Chemical pregnancy – or more accurately – early miscarriage – leaves you feeling cheated. Just as the joy sets in that you are pregnant it is ripped away. It is over before it ever really began. That is why some doctors say that the test was a false positive. They don’t mean that the egg wasn’t fertilised – the only way for the test to turn positive is if the pregnancy hormone is triggered by an implanted fertilised egg – they mean that the egg didn’t develop into a foetus. It never developed beyond cells. It was at a very early embryonic stage. I don’t say that to diminish how you feel – having had 3 chemical pregnancies one after the other I know just how painful they are. I’m saying it to help you process what the doctor means if they say that. Because I know when I hear that I want to shout and get angry and say I WAS PREGNANT, STUPID.
A chemical pregnancy ends before the pregnancy becomes visible on an ultrasound. If the pregnancy is visible on ultrasound, it is known as a clinical pregnancy. This happens around 5 1/2 weeks when the embryo has grown in size. However, just because it is not big enough to be seen before that point, does not mean it doesn’t exist. In fact, by the time you would be missing your period, your baby will already have a very primitive heart that has started to beat. This beat won’t be detectable until about 6 weeks (so 2 weeks later) but it will have been beating away for some time before that. That means that even in chemical pregnancy loss, there may have already been a tiny beat. A tiny flicker of life.

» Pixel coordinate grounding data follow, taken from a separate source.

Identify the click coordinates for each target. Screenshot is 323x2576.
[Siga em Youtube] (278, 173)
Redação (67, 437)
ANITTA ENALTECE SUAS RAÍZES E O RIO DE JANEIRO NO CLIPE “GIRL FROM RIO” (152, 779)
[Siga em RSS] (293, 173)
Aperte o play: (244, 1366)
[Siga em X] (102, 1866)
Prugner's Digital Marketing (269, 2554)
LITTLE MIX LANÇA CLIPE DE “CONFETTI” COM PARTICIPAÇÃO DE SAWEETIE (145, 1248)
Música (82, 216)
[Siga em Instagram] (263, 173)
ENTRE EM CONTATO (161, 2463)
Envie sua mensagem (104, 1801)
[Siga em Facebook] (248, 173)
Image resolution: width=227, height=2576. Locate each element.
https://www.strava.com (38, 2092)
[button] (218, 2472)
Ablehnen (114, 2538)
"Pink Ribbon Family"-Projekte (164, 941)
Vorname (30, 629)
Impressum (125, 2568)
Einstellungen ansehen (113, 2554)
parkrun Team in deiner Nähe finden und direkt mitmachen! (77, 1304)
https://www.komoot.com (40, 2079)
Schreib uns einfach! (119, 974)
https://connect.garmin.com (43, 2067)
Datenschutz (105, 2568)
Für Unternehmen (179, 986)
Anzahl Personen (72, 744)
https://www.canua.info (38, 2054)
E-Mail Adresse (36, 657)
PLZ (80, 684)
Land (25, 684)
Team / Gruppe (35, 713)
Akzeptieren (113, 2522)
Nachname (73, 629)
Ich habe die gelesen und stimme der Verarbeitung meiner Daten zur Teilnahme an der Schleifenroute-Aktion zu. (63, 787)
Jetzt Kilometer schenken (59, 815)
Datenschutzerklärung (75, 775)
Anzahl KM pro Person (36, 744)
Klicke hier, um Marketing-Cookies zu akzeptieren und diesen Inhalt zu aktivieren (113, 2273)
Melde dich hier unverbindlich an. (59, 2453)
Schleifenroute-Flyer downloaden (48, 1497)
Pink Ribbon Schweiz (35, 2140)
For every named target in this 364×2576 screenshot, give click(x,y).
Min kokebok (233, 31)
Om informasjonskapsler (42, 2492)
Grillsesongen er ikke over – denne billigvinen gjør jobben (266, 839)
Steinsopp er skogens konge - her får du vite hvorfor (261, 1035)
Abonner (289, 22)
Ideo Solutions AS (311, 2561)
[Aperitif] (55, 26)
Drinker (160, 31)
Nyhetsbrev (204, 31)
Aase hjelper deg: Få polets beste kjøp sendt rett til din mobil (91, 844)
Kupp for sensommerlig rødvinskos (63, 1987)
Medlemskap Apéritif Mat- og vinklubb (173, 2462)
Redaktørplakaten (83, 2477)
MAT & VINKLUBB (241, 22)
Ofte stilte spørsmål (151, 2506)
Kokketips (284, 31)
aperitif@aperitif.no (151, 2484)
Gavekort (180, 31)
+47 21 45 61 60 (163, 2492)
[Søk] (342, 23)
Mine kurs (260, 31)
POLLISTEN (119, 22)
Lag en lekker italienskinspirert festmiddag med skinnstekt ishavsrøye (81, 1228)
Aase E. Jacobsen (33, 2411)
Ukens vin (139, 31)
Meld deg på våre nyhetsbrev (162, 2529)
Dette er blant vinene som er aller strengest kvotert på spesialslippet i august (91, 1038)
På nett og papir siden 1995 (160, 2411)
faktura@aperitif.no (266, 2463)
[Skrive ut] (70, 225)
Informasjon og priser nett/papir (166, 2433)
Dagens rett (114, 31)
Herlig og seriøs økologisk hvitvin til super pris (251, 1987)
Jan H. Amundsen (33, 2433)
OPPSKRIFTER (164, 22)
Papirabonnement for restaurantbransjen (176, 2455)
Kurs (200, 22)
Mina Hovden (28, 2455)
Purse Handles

With each chemical pregnancy, I’ve felt cheated. The joy I felt was so quickly destroyed. The ability to experience pregnancy. The appointments. The scans. With chemical pregnancy there is nothing. You may get a blood test to check your HCG but most likely you will just quietly go about your day and no one will know. It is lonely and isolating. At least when I lost George, I had lots of appointments at hospital with sympathetic doctors and nurses. I wasn’t alone. I know some people think I’m brave or stupid to write this blog and be so open – but without it my mental health would have suffered even more. This blog has given me the courage to break the silence. I haven’t been alone. People have understood what I am going through because I have the courage to say. So yes, I feel cheated, angry, lost and desperately sad – but I don’t feel alone.
Here’s an extract from my journal from our 4th chemical pregnancy. I think it sums up the confusing emotions you feel.
Had another positive test today. But it’s faint. It should be dark by now. M is still hopeful but I know that this is another chemical pregnancy and I am hurt and furious.
I’ve been so happy and now it is happening again. Another baby that didn’t survive.
Still feel sick. But also emotional and angry. What a combo.
If you are going through something similar, I urge you to find some way to express your feelings. Don’t go through this alone.